Ada enam komitmen terkait dengan Islam yang tepat kita pegang teguh bersama. Pertama iman, yaitu meyakini Islam dengan penuh kesungguhan dan mantap. Kedua amal, yaitu melaksanakan Islam dalam kehidupan. Baik dalam kehidupan harian seperti salat wajib dan sunnah; mingguan seperti melaksanaan salat jum’at saat sekarang; bulanan seperti puasa yaumul baidh; tahunan seperti puasa ramadhan; dan seumur hidup [setidaknya] sekali seperti amaliah ibadah haji ke Mekkah dan Madinah.
Ketiga ilmu, yaitu mempelajari Islam dengan benar dan baik. Keempat berdakwah yaitu menyebarkan dan membela Islam serta melestarikan ajarannya. Kelima sabar yaitu tabah dan tahan uji dalam berislam. Sebab hidup ini adalah laksana menjawab soal-soal ujian yang mesti dihadapi dengan sikap yang terbaik sehingga selalu terselesIkan. Keenam memiliki keridhaan diri yang utuh dalam beragama Islam. Dua fokus utama yaitu tentang yang ketiga (ilmu) dan yang keenam (keridhaan) dibahas singkat dalam khutbah kali ini.
Ilmu dan Keridhaan
Menjadi muslim yang baik, salah satunya adalah memegangi komitmen berilmu. Mesti mempelajari dan memegangi ilmu yang benar, yang juga diketahui sumbernya. Pertama, berupa ayat-ayat qur’aniyah, yang tertuang secara tertulis di dalam al-Quran dan diperjelas dalam hadis-hadis Nabi saw. Ayat ini tidak berubah dan tidak diubah-ubah lagi. Sudah jelas bagi kita, dari mana awalnya, kapan turunnya, sehingga sekarang kita tinggal mengkaji, memahami, serta mengamalkannya secara benar dan baik.
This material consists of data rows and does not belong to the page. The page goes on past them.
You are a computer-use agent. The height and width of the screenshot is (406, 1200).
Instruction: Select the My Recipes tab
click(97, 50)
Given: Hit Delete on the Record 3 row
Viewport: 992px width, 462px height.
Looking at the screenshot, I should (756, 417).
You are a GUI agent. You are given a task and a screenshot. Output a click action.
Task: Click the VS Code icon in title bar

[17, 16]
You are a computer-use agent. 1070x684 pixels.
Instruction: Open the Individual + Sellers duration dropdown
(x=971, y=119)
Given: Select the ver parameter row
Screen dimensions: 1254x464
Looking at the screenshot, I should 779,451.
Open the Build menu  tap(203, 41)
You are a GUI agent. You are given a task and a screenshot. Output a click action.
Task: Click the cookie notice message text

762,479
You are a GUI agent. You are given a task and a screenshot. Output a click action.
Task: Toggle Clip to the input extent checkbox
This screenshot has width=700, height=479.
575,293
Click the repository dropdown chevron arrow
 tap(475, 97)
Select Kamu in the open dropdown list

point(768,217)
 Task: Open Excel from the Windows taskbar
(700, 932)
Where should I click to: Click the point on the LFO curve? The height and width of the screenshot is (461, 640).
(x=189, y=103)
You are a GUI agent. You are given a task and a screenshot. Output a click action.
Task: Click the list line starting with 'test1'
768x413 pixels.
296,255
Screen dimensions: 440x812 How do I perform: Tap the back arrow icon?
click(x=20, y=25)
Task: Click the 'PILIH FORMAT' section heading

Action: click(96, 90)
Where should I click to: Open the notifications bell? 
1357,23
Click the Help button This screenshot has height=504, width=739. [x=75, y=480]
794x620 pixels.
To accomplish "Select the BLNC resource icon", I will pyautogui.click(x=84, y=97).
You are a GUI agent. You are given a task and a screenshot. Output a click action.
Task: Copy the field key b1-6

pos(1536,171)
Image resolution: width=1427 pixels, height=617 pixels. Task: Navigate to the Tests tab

Kedua, ayat-ayat kauniyah, yang bertebaran dalam bentuk simbol-simbol dan fenomena alam yang ada di alam semesta, yang kita ditantang menggalinya melalui riset dan peralatan canggih bagi mengkaji, memahami, dan melaporkan temuan-temuan keilmuan penting dari ayat-ayat kauniyah dari alam semesta.
Dalam konteks ilmu ini, seorang muslim yang baik setidaknya memiliki dua ciri utama yaitu (1) perubahan atau sanggup hidup berubah diri menjadi lebih baik dan (2) kemajuan atau sanggup hidup melangkah setahap demi setahap ke arah lebih maju.
Kesanggupan berubah diperlukan, mengingat Islam itu sendiri adalah agama yang menghendaki perubahan diri dari umatnya. Berubah dari kehidupan jahiliyah ke kehidupan yang terang, jelas di pikiran dan bening di hati dalam bidang ilmu dan akhlaq. Berubahnya dari kondisi belum berilmu ke memiliki ilmu dan akhlaq. Mengentas diri dari alam kebodohan seperti hanya menampakkan suka bertengkar, suka bermusuhan antar sesama, diubah menjadi suka bersilaturahmi dan dekat dengan hidup sehari-hari para kiai, para ustadz, para guru, dan ilmuwan, yang suka membawa hidup ini berubah ke pengalaman yang lebih baik dan bermasa depan. Melalui ikhtiar berubah dapat diperoleh perubahan kecerdasan, karakter, wawasan, serta cara pandang. Untuk maksud ini Allah berfirman (periksa Q,S. Ar Ra’d/13: 11).
إن الله لا يغير ما بقوم حتى يغيروا ما بأنفسهم
Selanjutnya kesanggupan diri untuk maju. Menjadi penganut Islam, selain harus siap berubah ke arah yang lebih baik, juga harus siap menjadi orang maju dan biasa hidup maju. Kehidupan meningkat atau maju, adalah kehidupan yang naiknya tidak sekaligus, melainkan naik secara setahap demi setahap, dari bentuk sederhana ke bentuk yang lebih tinggi hingga ke tingkat optimal dari awal kehidupan hingga akhir kehidupan kita. Isyarat ke arah ini dikehendaki sebagaimana diisyaratkan oleh ayat “latarkabunna thabaqan ‘an thabaq” artinya sungguh kamu akan mengalami kemajuan/peningkatan setingkat demi setingkat (periksa Q.S. Al Insyiqaaq/19: 84).
لتركبن طبقا عن طبق
Selanjutnya, mengenai keridhaan. Sebagai muslim yang utuh dalam beragama, dalam diri kita mesti terwujud keridhaan diri, terkait dengan Allah, agama, dan Nabi saw.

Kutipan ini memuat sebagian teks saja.